Source extract:
Twenty-eight members were in attendance.  There were two guests, visiting Rotarian Tom Trapp from Northbrook and, Akkara Srauy an Administrative Fellow at Rush Hospital who accompanied our speaker Peter Butler.

 

David Birkenstein announced that there would be a meeting of the membership committee on Thursday, August 30 at 11:00 a.m. in the conference room on the second floor of the Community House.  All members are invited to attend and contribute their ideas on how to increase our membership.

 

Heidi Sibert told the club members to mark March 12th on their calendars as the day our club will be packing food for the Kids Against Hunger program.  More announcements will be forthcoming, as she and her committee will be soliciting sponsors and workers for this annual event.

 

Our club celebrated the birthdays of David Birkenstein and Randy Reeves as well as the Rotary anniversaries of Sam Badger and Kristen Leahy who celebrated their 2nd year as members of our club.

Set of tasks:
a - In the Rotary meeting notes, begin at the words "Heidi Sibert told" and stop after "of our club.". Reproduce that passage, swapping "Kids Against Hunger" for "Feed My Starving Children".
b - According to the Rotary meeting notes, what date should club members mark on their calendars for packing food?

Source data:

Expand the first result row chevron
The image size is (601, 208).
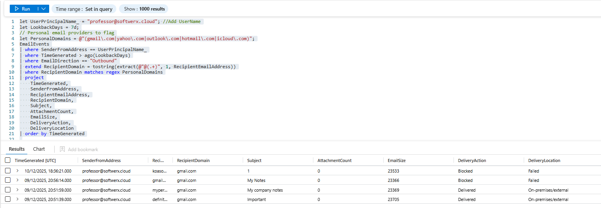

Answers to the tasks:
a -
Heidi Sibert told the club members to mark March 12th on their calendars as the day our club will be packing food for the Feed My Starving Children program.  More announcements will be forthcoming, as she and her committee will be soliciting sponsors and workers for this annual event.

 

Our club celebrated the birthdays of David Birkenstein and Randy Reeves as well as the Rotary anniversaries of Sam Badger and Kristen Leahy who celebrated their 2nd year as members of our club.

b - March 12th